Remember, remember the fifth of November,
Gunpowder, treason and plot,
I know of no reason
Why gunpowder treason
Should ever be forgot.
Why should you remember the fifth of November? It was Guy Fawkes Night here in England this past week and it has been full of fireworks, bonfires, and celebrations. What is being celebrated is quite interesting indeed. This holiday dates to way back in the history of Great Britain…all the way back to 1605. The king at the time was King James I of England, who happened to be a Protestant. Religious tension drove a small group of Catholics to devise a plan to assassinate the king and replace him with a more Catholic-friendly leader. Becoming known as the Gunpowder Plot, this group took explosives underneath the House of Lords; however, their plot was foiled. Fawkes was appointed to guard the explosives, and when the authorities were tipped off of the plan he was the first to be discovered. Months later he and the other traitors were executed and quartered. Quite disturbingly, this means they were divided into four segments and each segment was sent to a different corner of the kingdom.

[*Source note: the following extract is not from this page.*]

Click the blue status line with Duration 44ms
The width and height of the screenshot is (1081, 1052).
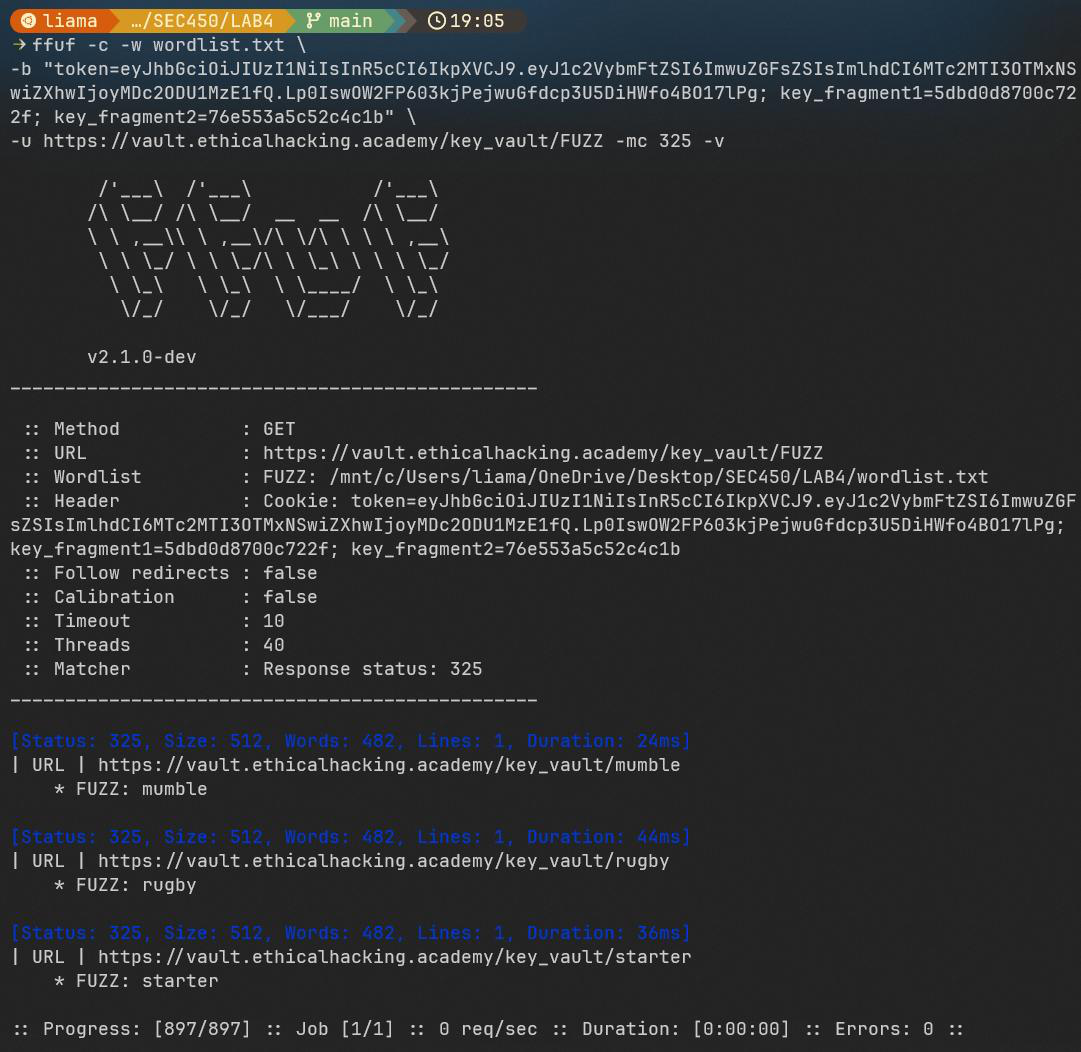[x=350, y=837]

Townsfolk were elated that night when the plot had been thwarted and asked the authorities if they could hold bonfires to celebrate Guy Fawkes’ capture. Permission was granted and ever since then the fifth of November has been filled with bonfires and variations of celebrations.

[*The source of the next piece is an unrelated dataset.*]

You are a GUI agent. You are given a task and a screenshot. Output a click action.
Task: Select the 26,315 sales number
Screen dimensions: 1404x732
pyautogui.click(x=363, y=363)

The 2014 celebrations in Norwich lasted all throughout the week. I think I have heard fireworks every single night since last Sunday! I attended a bonfire night and it had a great little fall festival feeling to it. It was held at a soccer field and had the key attractions of fireworks and the bonfire, but there were also stands for selling sweets, ice cream, hot food, and playing carnival games.
Keeping with a similar theme of previous blog posts… I have some (hopefully new) vocabulary for all of you! It is always a great feeling coming across these oddities in speech difference.
Bishy barnabee: the old, regional word for ladybird, or what is known in the US as a ladybug.
jumper: the equivalent to sweater.
maths: simply the word math but it is said with an ‘s’ on the end. It sounds so wrong to hear the phrase “Oh, I’m just going to work on my maths homework.”
jacket potato: a baked potato. I was under the impression for a few weeks that this term was ‘jacketed potato’…oops.
boot: the trunk of your car. “You can just throw your bag into the boot.”
coriander: the herb cilantro. With discussion of this, the pronunciation of the word herbs is also brought up. The British pronounce the ‘h’ and are very keen to let me know this when I pronounce it ‘errbs’.
plaster: a Band-Aid or bandage.
fringe: the hair cut shorter at the front or around sides of your face, known in the US as bangs.
Thanks for reading and I hope I enlightened you a little to my current world of studying abroad in Norwich, England.